#[RAG] Bandwidth optimization on search

7 messages · Page 1 of 1 (latest)

rancid moss
#

I'm assuming that because of filters and such it may not be possible to make a version of the .search that only returns the score + entryId? That was one nice way to save bw with vector search is it returned a minimal result. I have a documents table holding entryIds and thus have no use for the matching chunk. Although i may end up storing the whole document with the rag component....

deft siren
#

If you want, you don't have to store anything in the chunk data. You can pass in chunks with a custom embedding set and the text content set to "" - then the fetch results are lightweight.
wdyt?

rancid moss
#

That would work assuming i wasn't also using the chuck text elsewhere.
For rag ai context i use the chunk text.
For rag user search i want to return the chunk's parent document so the chunk info is useless.

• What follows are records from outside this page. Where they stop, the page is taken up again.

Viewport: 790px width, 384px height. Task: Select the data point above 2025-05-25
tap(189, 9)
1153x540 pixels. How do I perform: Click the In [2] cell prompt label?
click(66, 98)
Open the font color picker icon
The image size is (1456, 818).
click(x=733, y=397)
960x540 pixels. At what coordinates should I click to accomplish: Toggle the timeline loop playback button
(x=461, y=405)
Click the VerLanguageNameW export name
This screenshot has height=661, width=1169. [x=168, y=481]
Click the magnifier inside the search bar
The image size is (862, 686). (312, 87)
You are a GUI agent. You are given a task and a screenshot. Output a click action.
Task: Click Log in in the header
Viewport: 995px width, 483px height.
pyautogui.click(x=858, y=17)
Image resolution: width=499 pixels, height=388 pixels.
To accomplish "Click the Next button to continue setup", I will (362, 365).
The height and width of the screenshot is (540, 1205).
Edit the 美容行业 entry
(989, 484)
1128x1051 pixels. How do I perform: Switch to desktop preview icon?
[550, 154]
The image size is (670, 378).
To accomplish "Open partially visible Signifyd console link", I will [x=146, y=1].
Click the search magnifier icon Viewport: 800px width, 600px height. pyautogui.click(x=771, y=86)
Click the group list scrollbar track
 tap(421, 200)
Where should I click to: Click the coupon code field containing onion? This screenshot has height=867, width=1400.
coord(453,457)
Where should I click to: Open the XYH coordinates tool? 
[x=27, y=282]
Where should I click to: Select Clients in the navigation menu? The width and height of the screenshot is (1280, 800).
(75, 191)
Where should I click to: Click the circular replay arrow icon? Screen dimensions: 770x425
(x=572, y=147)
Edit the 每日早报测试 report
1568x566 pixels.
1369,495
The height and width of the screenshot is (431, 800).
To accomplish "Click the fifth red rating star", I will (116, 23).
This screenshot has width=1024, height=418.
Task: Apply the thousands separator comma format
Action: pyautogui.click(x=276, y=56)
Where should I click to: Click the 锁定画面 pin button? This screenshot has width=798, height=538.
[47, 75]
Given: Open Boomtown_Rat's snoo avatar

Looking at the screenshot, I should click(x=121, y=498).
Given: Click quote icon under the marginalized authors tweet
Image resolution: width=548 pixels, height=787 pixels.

I did this a few places with vector searching where id just return the ids and remove duplicates and fill in the table via a waterfall. Especially here as you often get multiple chunks for the same "document"

deft siren
#

Gotcha - yeah I store the content separately from the entity - so it's technically possible to provide this but not exposed. Though I'm considering adding text search which would be storing the text search portion on the entity.
So it could be a future optimization, but not on the roadmap right now - if it's important let's track it in a ticket

rancid moss
#

I'm considering how to handle huge docs as i hit the 1mb limit, possibly using rag chucking when the document exceeds 1mb. (1mb chunks)And i definitely wouldn't want the chunk data returned on search.

deft siren
#

wow yeah 1MB chunks are pretty big - are you getting good embeddings over that much data?